North Wales Police investigated claims that second home owners were sending their suitcases of clothes via courier so that they aren’t caught travelling unnecessarily.
A group of GPs from across Wales wrote to the First Minister Mark Drakeford and the to the Health Minister Vaughan Gething urging tougher action on second homes in Wales, including making second home occupation illegal until the Covid-19 emergency is over.
‘Protect the communities’
In response to Mr Evans defending his remarks, Gwynedd-based Dr Eilir Hughes, one of the signatories of the letter, said: “I make no apologies for respectfully attempting to protect the communities that I serve from a deadly virus that has been totally mismanaged by a Tory government.
“The UK borders should have been closed, yet they’re still open and 100k deaths later and counting. Heartbreaking.”
Mr Evans replied: “Dr Eilir- the conversation was about last summer when the economy had reopened. Typically that nuance wasn’t accounted for.”
Gwynedd resident Ann Hopcyn added: “I don’t think Charlie’s realised that health provision is apportioned according to the number of residents in this area.
“A large influx of visitors and capacity could easily be overwhelmed. Gwynedd and Ynys Môn have ONE main hospital. ONE!”
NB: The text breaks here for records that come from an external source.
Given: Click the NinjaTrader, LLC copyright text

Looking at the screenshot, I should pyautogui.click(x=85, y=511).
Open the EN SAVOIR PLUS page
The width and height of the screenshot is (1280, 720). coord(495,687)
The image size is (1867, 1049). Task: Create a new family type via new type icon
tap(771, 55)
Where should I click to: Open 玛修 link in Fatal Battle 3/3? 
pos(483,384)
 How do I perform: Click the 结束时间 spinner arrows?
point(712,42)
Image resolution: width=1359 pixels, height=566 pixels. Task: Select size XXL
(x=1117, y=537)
In the Zoom discussion Mr Evans said: “It feels like Flintshire and Denbighshire are willing to attract the inward investment and things like that, where as in Gwynedd and Anglesey, probably less so Conwy, but certainly Gwynedd has got a bit of a sort of a ‘go away’ sort of attitude and that goes everything I stand for, so this is why I’m joining the fight.”
He then asked: “The comments about the anti-visitor feeling in Bala, where you’re based, what do you think of that?”
Someone in the Zoom discussion responded with: “I mean that’s interesting. The first lockdown there were lots of signs, you’re probably aware, about you know ‘go away British, we’re in lockdown’. I think that was unfortunate in many respects.”